Yes, much later came the horrible French Teacher in Practice. A petite lady with stern features that betrayed a period of some sort of struggle now passed. If it were not for the thick glasses she wore, she would have looked much younger…and kinder. Kind she was not. Severe in every way possible. Right from day one, she spoke in fluent French, not once wavering into English like the German teacher in the nearby classroom. It was an amazing sight at first, the kind of shit you saw in movies with subtitles. The way that voice picked up the accents – up, down, up, down, aigu, grave, aigu, grave – it was like a bicycle ride through hills and valleys, like that rocking chair in a living room some few hundred miles away. That voice took us many places, but it mostly made us homesick and the day’s lunch would taste horrible after her. We loved her, yes, we loved her. At least I know I did.

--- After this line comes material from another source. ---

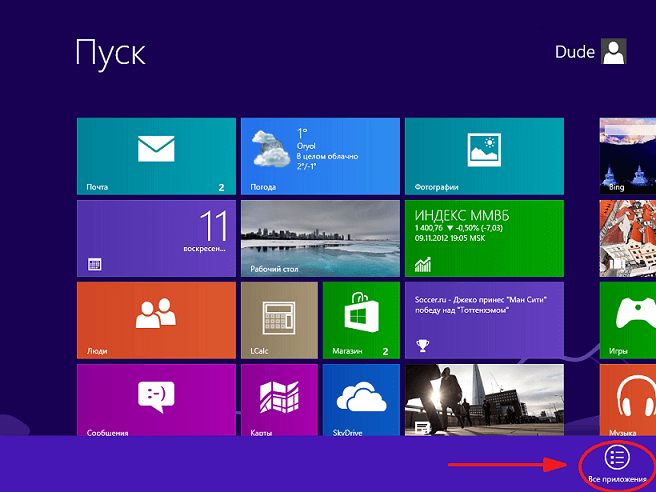This screenshot has width=656, height=492.
Task: Open the Сообщения messaging tile
Action: (x=155, y=400)
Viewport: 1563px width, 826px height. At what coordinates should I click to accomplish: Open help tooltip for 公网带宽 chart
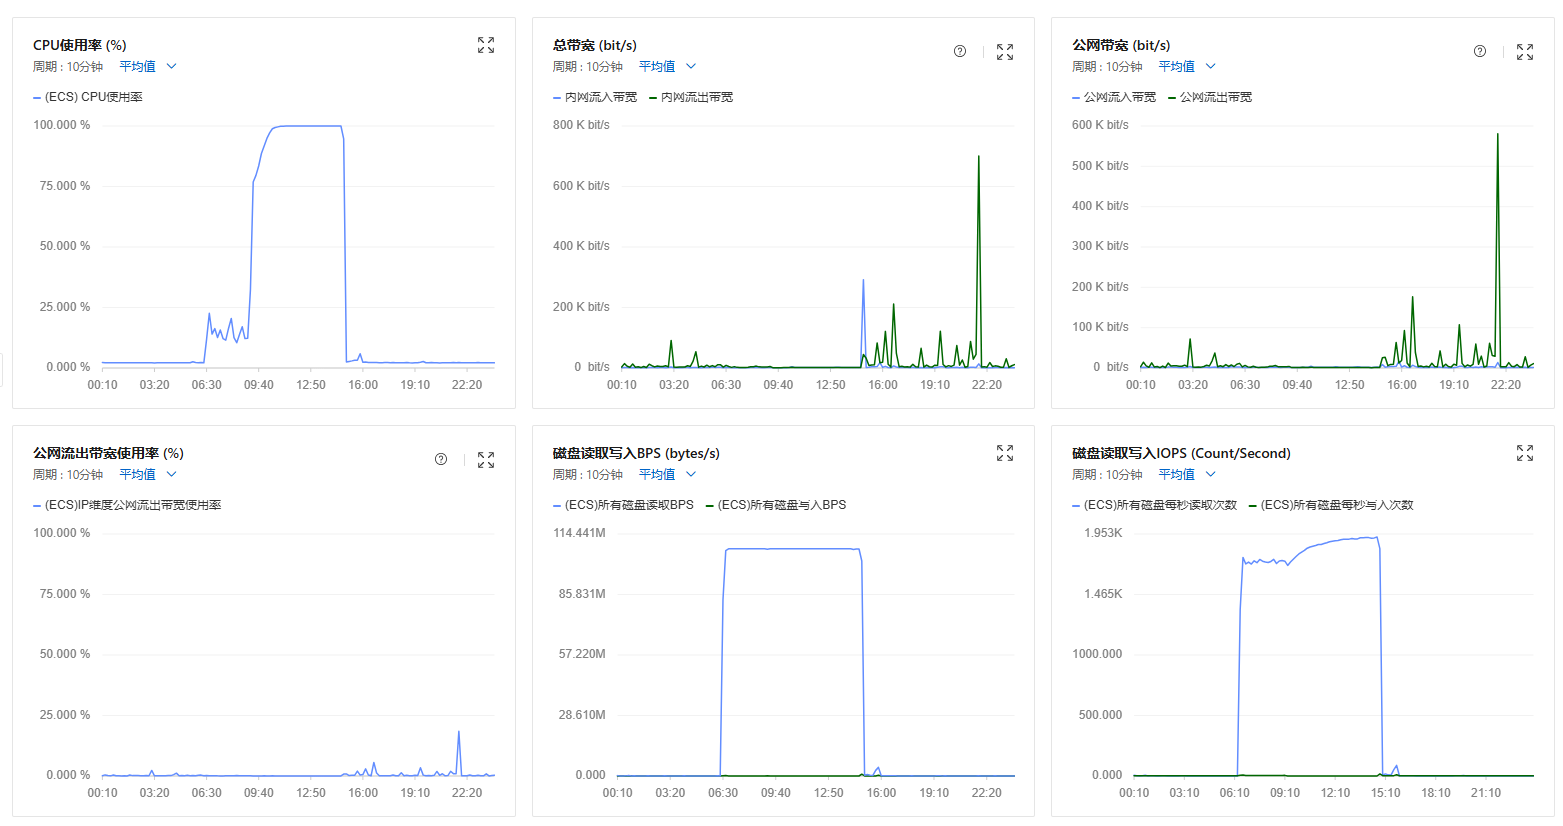[1479, 51]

All that changed soon. She became angrier by the day, she became a walking storm of emotion. Angry that nobody seemed to absorb anything she taught. It had suddenly dawned on her that we were as empty as outer space. It was nothing short of slam poetry. Many times she would reprimand us so loudly, it was a few decibels short of yells. Many times she would bang those small hands on the table when “ça va?” was met by blank stares. Judging from the fire in her eyes, I could tell she wanted to wipe us off the face of the earth so badly. And we hated her; at least I know I did. She lost a good bunch of us to the friendly looking guy in the German room too.

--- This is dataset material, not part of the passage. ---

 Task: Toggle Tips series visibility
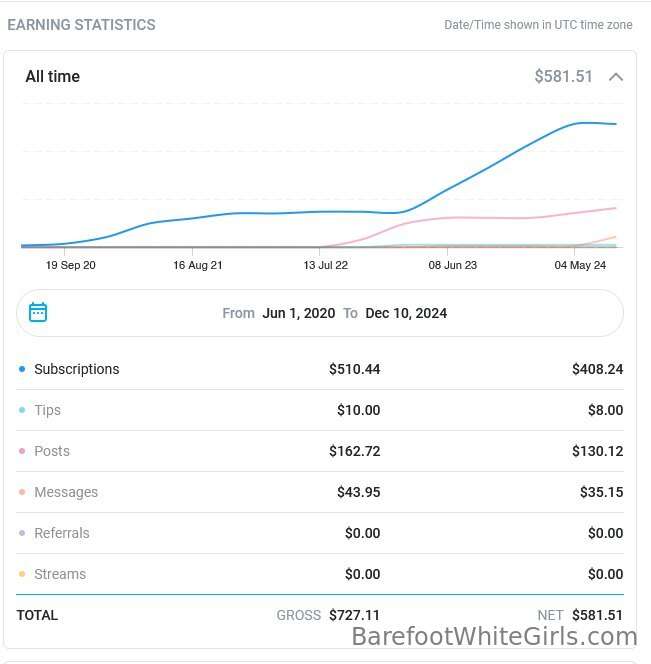pos(47,410)
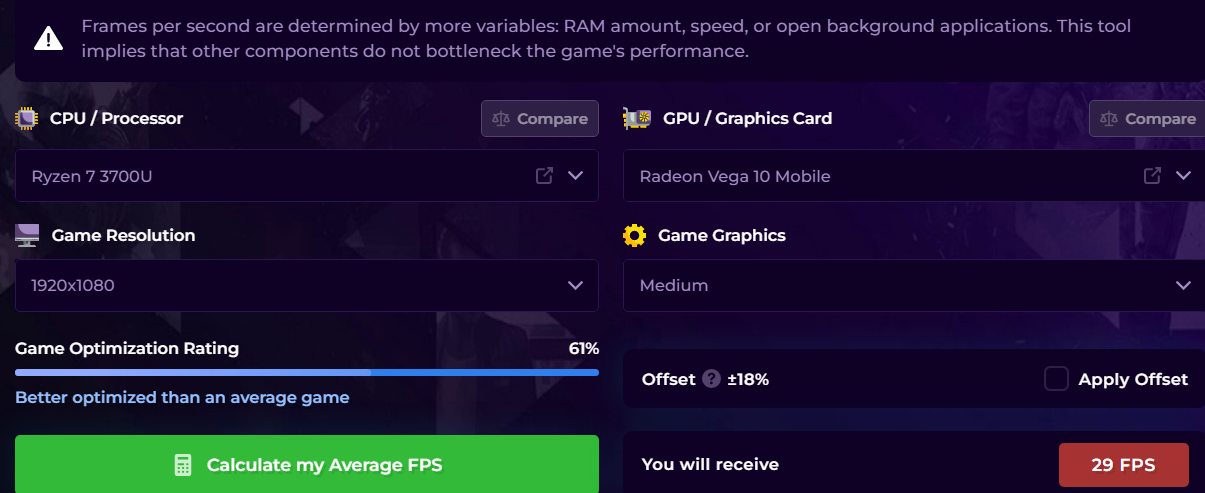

When her supervisors came, she acted something in between her Old Self and New Self, and then when they left she would close the door, lean against it as if the Italian mob had just left after forgiving a debt, then she turned around with a glowing face and dished out sweets to those of us who had behaved in front of her supervisors. Good behaviour entailed any attempts to mumble something as equally incoherent as whatever it was that escaped her mouth.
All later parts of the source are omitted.